It’s fine for NoteOn and NoteOff. Most of the rest of it is pretty mediocre imo.




Here's some more:

- no way to play a unison without resorting to multiple channels - communication is one-way, so no standard way to query what CCs the synth actually supports - tuning table support wasn't part of the original spec (MTS exists but most synths don't implement it) - poly aftertouch exists but it's hard to actually use it effectively due to how it's implemented in keyboards and how the protocol is designed - 128 notes per channel isn't enough for some instruments without resorting to MPE - MPE addresses an important use case but breaks some MIDI abstractions (users have to know about "zones" instead of "channels") - it's possible to lose a "note-off" resulting in a stuck note - 31.25 kbps is slow by modern standards (USB is faster, but then you're stuck with short cables and the "what if neither or both devices are a USB host" problem)

On top of that, I think it's a bad sign that midi.org requires you to login to download the MIDI 1.0 spec. What are they trying to accomplish by making it harder than it needs to be to just read a 40-year-old specification?

I think it may be a good time for a new protocol that isn't based on the same fundamental abstractions as MIDI. Device compatibility isn't necessarily even that big a problem as long as cheap conversion devices to translate between protocols exist (though of course MIDI devices would be limited to what it's possible to express in MIDI).

Instead of note on / note off, I'm imagining a bidirectional protocol where the controller explicitly allocates voice circuits, explicitly tunes them to a particular pitch, and then either triggers envelope generators or takes manual control of the envelope.

For a physical layer I think CAN bus could be a pretty good option. It's meant for low-latency real-time tasks, it's supported by a lot of microcontrollers, the standard speed is 1mbps, and cable length can be very long at that speed (40 meters).


> Instead of note on / note off, I'm imagining a bidirectional protocol where the controller explicitly allocates voice circuits, explicitly tunes them to a particular pitch, and then either triggers envelope generators or takes manual control of the envelope.

Sounds way more complicated.

What makes midi great is how simple Note On and Note Off are.

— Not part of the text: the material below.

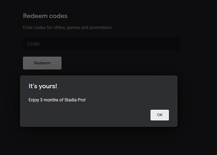Viewport: 217px width, 155px height.
Task: Select the Code placeholder text box
Action: pos(101,44)
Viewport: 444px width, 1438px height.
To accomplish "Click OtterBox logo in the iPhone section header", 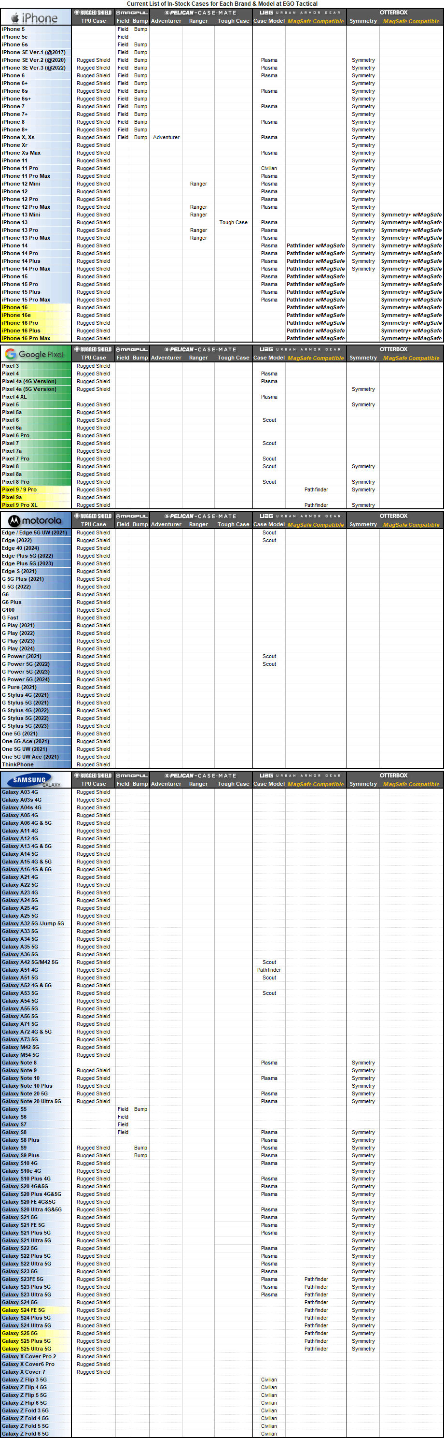I will (394, 12).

At the end of the day, piano keyboards are just buttons. It’s no different than a qwerty keyboard. Getting the note data should be trivial.

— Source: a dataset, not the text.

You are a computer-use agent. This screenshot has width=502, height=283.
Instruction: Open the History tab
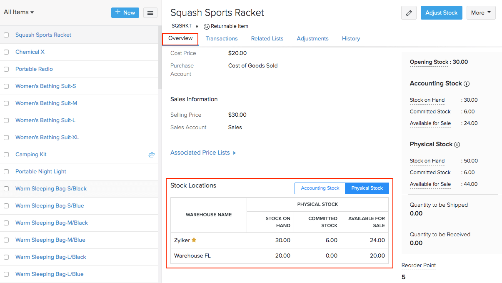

The simplicity of the Note On Note Off api is the only reason midi still exists despite the rest of it.


> Sounds way more complicated.

Well, sort of. Consider though that a polyphonic synthesizer typically has to internally go to the trouble of allocating a free voice circuit, tuning it to some pitch, and triggering the envelope. What I'm suggesting is making that more explicit in the protocol. In some ways it's simpler because it's closer to how the synthesizer actually works.

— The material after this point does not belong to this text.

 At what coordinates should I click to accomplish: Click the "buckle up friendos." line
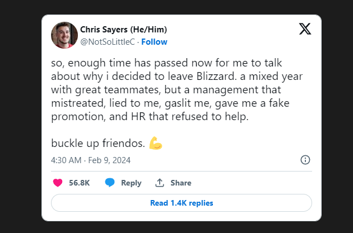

> What makes midi great is how simple Note On and Note Off are.

It is nice that you can get a working MIDI controller or synth up and running with very little effort, but if a thing is too simple then it misses a bunch of nuance and becomes an impediment to more sophisticated use cases.

> At the end of the day, piano keyboards are just buttons. It’s no different than a qwerty keyboard. Getting the note data should be trivial.

Technically, that's not true. Most MIDI controllers use a double switch mechanism, where the time elapsed between activating the first and second switch tells you have fast the key was pressed. That gets sent as velocity in the NOTE-ON message.

Sending high-resulotion pitch data should be fairly trivial as well, it's just that we don't have a standard widely-supported way to do it. (MPE seems to be the current best option.)